Department of Ophthalmology and Vision Sciences, University of Toronto Faculty of Medicine, Toronto, Canada; Department of Ophthalmology and Visual Science, Yale School of Medicine, New Haven, Connecticut.
Ophthalmology. 2013 Nov;120(11):2232-40. doi: 10.1016/j.ophtha.2013.04.018. Epub 2013 Jun 21.
To compare 2 commonly used aqueous drainage devices for the treatment of refractory glaucoma.
International, multicenter, randomized trial.
Patients aged 18 years or older with uncontrolled or high-risk glaucoma refractory to maximum medical therapy, many of whom had failed trabeculoplasty and trabeculectomy.
Eligible patients were randomized to an Ahmed-FP7 valve implant (New World Medical, Inc., Rancho Cucamonga, CA) or a Baerveldt-350 implant (Abbott Medical Optics, Inc., Santa Ana, CA) using a standardized surgical technique.
The primary outcome was failure, defined as intraocular pressure (IOP) outside of the target range (5-18 mmHg, with ≥20% reduction from baseline) for 2 consecutive visits after 3 months, vision-threatening complications, de novo glaucoma procedures, or loss of light perception. Secondary outcome measures include IOP, medication use, visual acuity, complications, and interventions.

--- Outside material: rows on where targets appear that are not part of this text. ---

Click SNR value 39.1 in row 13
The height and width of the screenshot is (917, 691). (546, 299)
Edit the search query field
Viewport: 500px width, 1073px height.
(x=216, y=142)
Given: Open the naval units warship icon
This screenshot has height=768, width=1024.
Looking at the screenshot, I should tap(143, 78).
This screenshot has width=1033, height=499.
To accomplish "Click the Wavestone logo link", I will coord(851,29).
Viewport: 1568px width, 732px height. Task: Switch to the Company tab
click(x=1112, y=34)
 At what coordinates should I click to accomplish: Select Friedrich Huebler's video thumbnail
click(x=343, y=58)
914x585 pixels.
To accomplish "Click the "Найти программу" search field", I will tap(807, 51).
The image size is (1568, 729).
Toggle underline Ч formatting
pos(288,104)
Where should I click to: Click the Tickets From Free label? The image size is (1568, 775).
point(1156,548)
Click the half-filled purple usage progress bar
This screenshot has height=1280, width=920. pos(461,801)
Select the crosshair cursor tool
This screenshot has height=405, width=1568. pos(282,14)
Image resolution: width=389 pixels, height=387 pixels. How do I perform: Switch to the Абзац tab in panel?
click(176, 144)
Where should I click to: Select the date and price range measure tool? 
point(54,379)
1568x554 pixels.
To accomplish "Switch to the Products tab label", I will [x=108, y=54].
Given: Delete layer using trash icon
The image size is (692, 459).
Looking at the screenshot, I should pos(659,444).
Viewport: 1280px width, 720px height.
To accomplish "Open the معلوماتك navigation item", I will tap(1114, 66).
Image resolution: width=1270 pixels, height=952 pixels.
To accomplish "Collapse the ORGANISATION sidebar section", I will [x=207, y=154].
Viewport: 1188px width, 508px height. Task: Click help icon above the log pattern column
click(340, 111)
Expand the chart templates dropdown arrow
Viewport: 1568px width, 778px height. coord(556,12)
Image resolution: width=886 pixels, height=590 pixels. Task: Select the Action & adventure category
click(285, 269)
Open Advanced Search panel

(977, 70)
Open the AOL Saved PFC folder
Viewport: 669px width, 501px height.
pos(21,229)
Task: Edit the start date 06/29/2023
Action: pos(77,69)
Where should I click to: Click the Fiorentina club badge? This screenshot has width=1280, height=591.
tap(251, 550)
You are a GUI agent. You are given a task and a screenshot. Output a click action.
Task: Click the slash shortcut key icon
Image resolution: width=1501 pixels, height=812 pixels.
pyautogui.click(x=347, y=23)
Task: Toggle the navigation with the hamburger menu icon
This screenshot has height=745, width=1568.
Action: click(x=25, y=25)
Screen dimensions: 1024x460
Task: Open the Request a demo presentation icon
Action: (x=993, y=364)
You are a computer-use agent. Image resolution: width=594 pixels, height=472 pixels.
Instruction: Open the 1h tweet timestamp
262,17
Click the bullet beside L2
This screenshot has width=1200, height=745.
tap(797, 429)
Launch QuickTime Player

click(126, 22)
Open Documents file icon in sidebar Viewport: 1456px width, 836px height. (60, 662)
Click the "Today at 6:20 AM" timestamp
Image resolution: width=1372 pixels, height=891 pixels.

A total of 238 patients were enrolled and randomized; 124 received the Ahmed implant and 114 received the Baerveldt implant. Baseline characteristics were similar in both groups. Half the study group had secondary glaucoma, and 37% had previously failed trabeculectomy. The mean preoperative IOP was 31.4±10.8 mmHg on 3.1±1.0 glaucoma medications. Median baseline Snellen visual acuity was 20/100. At 3 years, the cumulative probability of failure was 51% in the Ahmed group and 34% in the Baerveldt group (P = 0.03). Mean IOP was 15.7±4.8 mmHg in the Ahmed group (49% reduction) and 14.4±5.1 mmHg in the Baerveldt group (55% reduction; P = 0.09). Mean number of glaucoma medications was 1.8±1.4 in the Ahmed group (42% reduction) and 1.1±1.3 in the Baerveldt group (65% reduction; P = 0.002). There was a moderate but similar decrease in visual acuity in both groups (P< 0.001). The 2 groups had similar complication rates (52% Ahmed, 62% Baerveldt; P = 0.12); however, the Baerveldt group had a higher rate of hypotony-related vision-threatening complications (0% Ahmed, 6% Baerveldt; P = 0.005). More interventions were required in the Baerveldt group, although the difference did not reach statistical significance (38% Ahmed, 50% Baerveldt; P = 0.07). Most complications were transient, and most interventions were slit-lamp procedures.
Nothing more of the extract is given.